Mas o líder do PT adverte que “mundo afora, existem diferentes interpretações sobre os caminhos para viabilizar este instrumento”, e defende que o mecanismo deve buscar não só o equilíbrio ambiental, mas também garantir salvaguardas sociais. “No Brasil, ainda estamos em fase inicial da implementação do mercado de carbono em escala, em especial quando das ações sob responsabilidade do poder público”, acrescentou Paulo Rocha ao solicitar a audiência.
Fórum Geração Ecológica
A CMA aprovou, ainda, o relatório final do grupo de trabalho voluntário criado em junho do ano passado, por iniciativa de Jaques Wagner. O documento, que traz 26 minutas de projetos de lei, 4 indicações e 2 requerimentos de informação, será apresentado nesta quinta-feira (30) em cerimônia no Salão Nobre da Câmara dos Deputados. Jaques Wagner aproveitou para agradecer aos 42 integrantes do Fórum da Geração Ecológica, que reuniu representantes de vários setores da sociedade, e afirmou que as propostas do grupo, uma tentativa de promover uma guinada verde na economia do país, serão analisadas pela CMA.

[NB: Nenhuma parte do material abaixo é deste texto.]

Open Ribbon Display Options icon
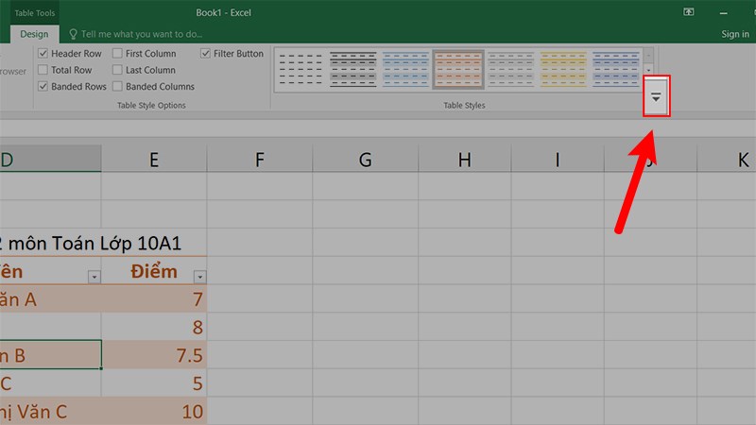The width and height of the screenshot is (756, 425). tap(689, 12)
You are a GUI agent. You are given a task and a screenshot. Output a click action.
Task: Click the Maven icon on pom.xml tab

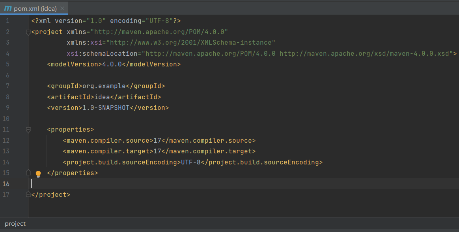pos(7,8)
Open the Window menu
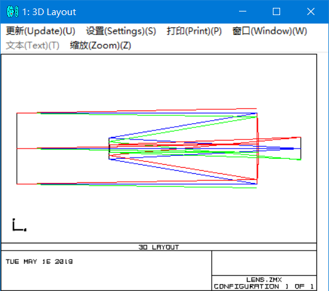The height and width of the screenshot is (291, 329). coord(270,31)

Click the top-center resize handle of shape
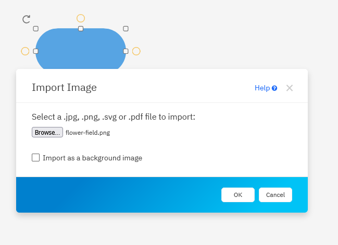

“É preciso empregar, é preciso criar ocupação remunerada, mas é preciso que tenhamos uma visão de longevidade. Portanto, não podemos produzir e destruir, produzir e depredar, porque estaríamos fazendo uma produção, eu diria, irresponsável, porque ela não seria duradoura. A forma como a gente se relaciona com a natureza não é mais suportável pela mesma natureza. Então é preciso que a gente tome consciência disso para que a gente comece a fazer uma inflexão”, sustentou o senador.